Requirement ->
What is needed is an exact reproduction of the listing, without its pictures.

Material for the task ->

┄┄┄┄┄┄

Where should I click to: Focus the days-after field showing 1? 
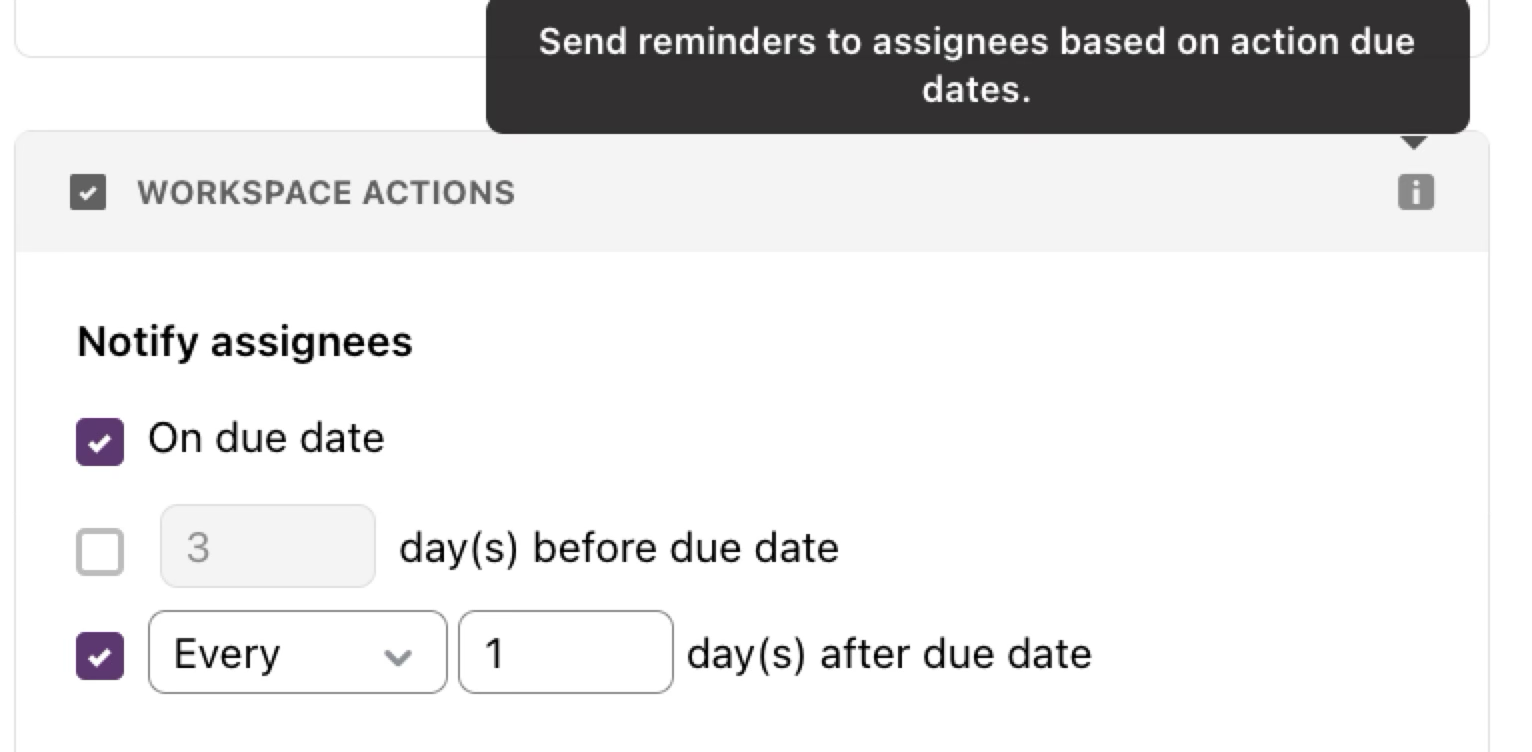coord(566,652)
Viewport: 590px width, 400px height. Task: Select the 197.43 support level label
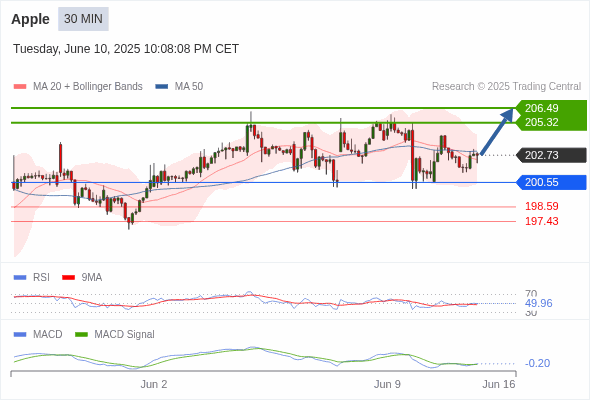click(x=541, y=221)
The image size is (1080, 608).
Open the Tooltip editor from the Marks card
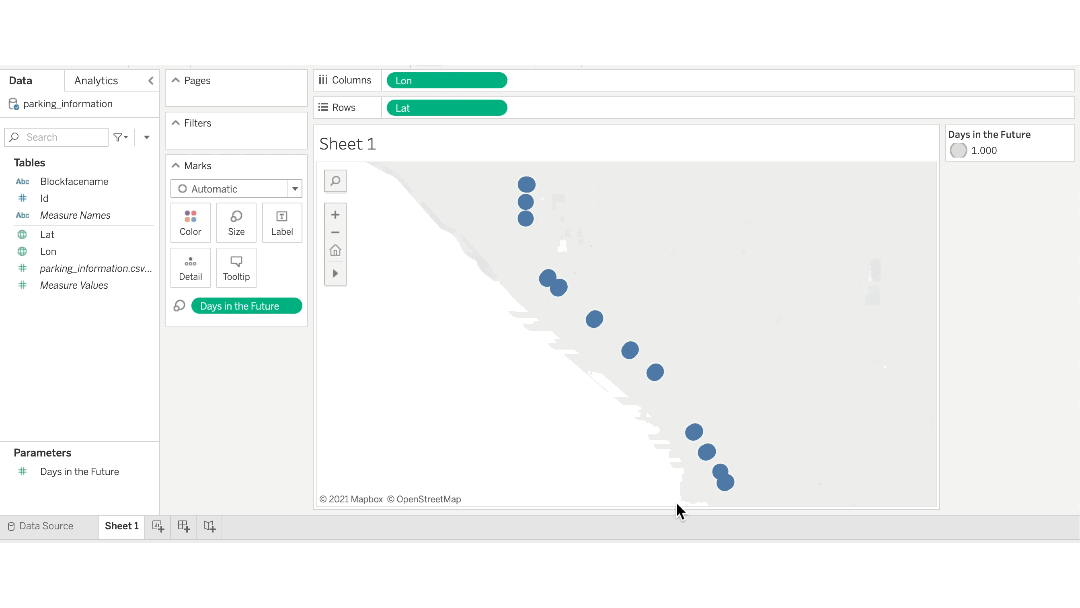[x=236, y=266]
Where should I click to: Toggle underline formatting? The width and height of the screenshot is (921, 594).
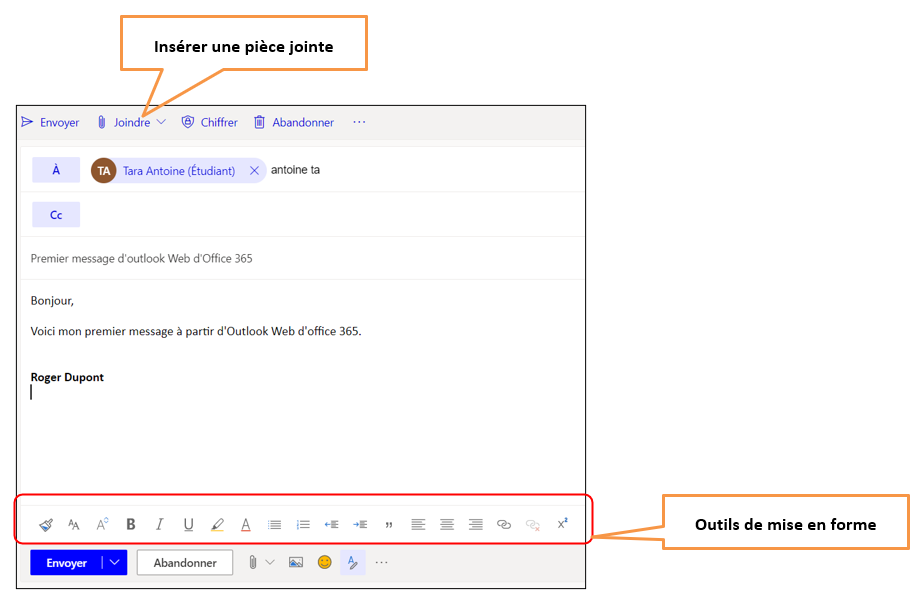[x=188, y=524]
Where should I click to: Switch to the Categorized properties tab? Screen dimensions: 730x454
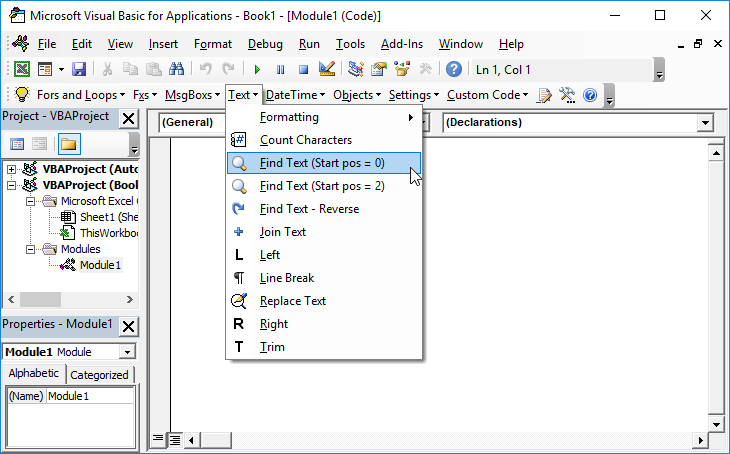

┄┄┄┄┄┄

Result below ->
Where should I click to: Focus the days-after field showing 1? 
coord(566,652)
Viewport: 590px width, 400px height. Task: Select the 197.43 support level label
click(x=541, y=221)
The image size is (1080, 608).
Open the Tooltip editor from the Marks card
[x=236, y=266]
Where should I click to: Toggle underline formatting? The width and height of the screenshot is (921, 594).
[x=188, y=524]
Where should I click to: Switch to the Categorized properties tab? Screen dimensions: 730x454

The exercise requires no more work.